*Your task*
In the records below, count every line containing "computer". Reply with the number only.
>>
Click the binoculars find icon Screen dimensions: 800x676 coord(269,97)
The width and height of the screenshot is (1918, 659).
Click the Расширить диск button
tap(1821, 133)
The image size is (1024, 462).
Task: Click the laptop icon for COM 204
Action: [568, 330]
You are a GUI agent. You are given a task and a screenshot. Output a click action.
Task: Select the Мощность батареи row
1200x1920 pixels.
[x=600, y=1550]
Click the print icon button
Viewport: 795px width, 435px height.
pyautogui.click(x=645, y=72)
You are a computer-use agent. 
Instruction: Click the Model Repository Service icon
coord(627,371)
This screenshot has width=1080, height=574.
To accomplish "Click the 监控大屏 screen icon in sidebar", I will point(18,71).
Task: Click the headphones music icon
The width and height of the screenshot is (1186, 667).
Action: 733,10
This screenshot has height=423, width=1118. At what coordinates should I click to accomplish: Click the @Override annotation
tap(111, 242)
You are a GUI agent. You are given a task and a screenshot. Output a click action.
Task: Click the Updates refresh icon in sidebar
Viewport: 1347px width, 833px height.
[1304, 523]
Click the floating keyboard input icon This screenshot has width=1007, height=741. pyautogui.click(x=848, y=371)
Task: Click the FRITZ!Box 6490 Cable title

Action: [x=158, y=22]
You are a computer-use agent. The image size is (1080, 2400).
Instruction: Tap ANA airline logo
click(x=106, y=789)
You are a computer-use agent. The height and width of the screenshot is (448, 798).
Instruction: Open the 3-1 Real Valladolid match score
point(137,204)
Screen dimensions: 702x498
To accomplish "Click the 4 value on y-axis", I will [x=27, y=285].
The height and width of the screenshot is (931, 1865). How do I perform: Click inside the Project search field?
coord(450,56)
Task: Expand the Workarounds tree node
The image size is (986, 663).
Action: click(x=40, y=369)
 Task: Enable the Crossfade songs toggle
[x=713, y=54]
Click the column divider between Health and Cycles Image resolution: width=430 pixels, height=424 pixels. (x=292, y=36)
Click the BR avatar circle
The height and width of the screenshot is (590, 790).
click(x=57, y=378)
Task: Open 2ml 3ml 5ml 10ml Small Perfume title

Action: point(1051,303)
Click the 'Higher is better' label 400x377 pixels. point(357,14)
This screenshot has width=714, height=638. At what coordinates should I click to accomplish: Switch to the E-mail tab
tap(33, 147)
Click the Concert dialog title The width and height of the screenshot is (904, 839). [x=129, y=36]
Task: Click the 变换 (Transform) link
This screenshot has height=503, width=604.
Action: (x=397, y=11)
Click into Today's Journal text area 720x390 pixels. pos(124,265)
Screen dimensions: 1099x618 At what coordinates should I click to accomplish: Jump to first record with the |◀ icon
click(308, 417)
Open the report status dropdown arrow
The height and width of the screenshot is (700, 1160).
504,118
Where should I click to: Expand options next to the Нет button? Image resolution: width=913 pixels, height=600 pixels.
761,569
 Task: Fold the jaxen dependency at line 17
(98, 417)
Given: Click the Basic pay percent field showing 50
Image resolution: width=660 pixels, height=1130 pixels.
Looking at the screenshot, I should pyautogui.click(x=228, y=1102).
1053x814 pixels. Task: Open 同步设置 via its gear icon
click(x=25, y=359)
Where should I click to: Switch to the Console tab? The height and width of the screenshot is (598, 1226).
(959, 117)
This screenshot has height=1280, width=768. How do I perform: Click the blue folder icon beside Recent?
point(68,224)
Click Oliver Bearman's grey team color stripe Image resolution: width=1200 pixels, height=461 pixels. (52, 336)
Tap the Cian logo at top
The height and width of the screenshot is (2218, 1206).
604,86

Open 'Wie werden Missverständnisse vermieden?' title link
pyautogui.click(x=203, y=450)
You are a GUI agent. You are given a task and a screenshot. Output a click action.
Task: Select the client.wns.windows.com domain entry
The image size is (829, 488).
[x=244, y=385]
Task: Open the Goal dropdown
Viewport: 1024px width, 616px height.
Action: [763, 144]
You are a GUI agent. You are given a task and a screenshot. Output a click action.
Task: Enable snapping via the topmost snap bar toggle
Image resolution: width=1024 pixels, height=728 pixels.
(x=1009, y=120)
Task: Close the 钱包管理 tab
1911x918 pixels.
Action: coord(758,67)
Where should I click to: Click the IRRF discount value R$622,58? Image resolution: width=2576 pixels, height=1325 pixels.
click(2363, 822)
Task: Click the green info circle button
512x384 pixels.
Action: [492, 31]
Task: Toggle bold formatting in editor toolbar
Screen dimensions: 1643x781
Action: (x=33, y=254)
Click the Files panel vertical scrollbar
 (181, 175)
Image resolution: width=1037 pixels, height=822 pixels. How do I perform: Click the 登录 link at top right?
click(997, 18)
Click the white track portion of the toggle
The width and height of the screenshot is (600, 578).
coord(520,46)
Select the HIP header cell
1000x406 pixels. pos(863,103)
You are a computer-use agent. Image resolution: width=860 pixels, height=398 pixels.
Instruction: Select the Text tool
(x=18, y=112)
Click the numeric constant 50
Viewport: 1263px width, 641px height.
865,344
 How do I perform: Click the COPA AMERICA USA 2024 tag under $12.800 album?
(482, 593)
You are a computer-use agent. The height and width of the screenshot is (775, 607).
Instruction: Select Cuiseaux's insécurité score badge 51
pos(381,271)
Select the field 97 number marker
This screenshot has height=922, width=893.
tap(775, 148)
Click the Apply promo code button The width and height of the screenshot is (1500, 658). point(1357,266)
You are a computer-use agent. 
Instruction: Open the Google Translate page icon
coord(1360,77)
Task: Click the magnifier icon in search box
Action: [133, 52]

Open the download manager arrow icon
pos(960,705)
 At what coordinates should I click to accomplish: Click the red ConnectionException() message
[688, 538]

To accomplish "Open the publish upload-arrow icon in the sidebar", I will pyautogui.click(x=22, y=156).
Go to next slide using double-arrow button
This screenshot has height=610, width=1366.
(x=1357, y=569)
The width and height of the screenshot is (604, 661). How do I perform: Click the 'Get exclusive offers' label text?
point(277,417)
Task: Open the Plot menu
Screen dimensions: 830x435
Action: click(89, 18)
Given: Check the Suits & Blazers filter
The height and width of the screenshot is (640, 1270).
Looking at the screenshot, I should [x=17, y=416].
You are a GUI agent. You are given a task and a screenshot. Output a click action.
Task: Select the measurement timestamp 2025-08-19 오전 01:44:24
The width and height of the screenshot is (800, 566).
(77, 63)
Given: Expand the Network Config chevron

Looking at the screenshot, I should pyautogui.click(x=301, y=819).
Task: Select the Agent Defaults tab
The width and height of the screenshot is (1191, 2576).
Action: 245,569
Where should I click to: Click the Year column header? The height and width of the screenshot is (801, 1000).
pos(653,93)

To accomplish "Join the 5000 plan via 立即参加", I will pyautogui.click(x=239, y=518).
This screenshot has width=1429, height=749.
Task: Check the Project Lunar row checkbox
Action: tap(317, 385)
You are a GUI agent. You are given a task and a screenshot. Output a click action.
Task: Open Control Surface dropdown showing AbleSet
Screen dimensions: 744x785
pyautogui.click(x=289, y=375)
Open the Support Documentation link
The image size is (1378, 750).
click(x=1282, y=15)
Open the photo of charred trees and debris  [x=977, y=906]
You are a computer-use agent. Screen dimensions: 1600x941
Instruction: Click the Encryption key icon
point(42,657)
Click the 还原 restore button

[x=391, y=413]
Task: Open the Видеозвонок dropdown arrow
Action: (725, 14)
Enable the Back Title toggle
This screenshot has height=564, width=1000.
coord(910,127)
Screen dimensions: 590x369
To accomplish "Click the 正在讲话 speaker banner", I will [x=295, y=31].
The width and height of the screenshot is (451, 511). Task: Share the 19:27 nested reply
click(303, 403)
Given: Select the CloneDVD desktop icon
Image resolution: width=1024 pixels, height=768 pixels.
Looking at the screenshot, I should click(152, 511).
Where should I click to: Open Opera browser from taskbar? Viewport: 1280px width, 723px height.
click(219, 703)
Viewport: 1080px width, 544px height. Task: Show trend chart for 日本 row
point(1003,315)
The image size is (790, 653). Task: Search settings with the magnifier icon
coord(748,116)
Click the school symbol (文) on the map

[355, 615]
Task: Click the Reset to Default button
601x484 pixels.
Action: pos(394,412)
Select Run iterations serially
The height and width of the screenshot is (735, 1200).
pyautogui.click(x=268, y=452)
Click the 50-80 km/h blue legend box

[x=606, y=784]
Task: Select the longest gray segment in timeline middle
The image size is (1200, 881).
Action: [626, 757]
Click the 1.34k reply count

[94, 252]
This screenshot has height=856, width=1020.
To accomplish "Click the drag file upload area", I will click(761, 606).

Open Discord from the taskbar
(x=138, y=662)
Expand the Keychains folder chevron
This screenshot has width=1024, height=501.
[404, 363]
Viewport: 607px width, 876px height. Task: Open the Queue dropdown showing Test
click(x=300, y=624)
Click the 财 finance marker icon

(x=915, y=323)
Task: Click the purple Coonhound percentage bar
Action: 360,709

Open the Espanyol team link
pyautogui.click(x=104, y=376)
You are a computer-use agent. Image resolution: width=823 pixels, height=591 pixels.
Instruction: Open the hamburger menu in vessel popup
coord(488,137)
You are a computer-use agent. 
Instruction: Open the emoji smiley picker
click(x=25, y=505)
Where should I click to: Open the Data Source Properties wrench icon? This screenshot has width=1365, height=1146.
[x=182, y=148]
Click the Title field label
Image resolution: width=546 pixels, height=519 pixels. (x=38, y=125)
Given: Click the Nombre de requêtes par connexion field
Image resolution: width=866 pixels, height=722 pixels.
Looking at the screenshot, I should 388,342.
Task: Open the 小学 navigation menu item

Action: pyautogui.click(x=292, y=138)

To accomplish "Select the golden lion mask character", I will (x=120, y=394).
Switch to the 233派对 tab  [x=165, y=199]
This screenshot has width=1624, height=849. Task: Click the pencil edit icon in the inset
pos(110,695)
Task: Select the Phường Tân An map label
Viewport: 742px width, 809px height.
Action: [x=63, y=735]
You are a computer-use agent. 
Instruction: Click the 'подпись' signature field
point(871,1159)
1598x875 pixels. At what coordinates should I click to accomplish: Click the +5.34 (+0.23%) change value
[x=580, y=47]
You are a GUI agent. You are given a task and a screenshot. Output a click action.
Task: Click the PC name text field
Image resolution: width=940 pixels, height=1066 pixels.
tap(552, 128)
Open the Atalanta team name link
<<
*Solution*
10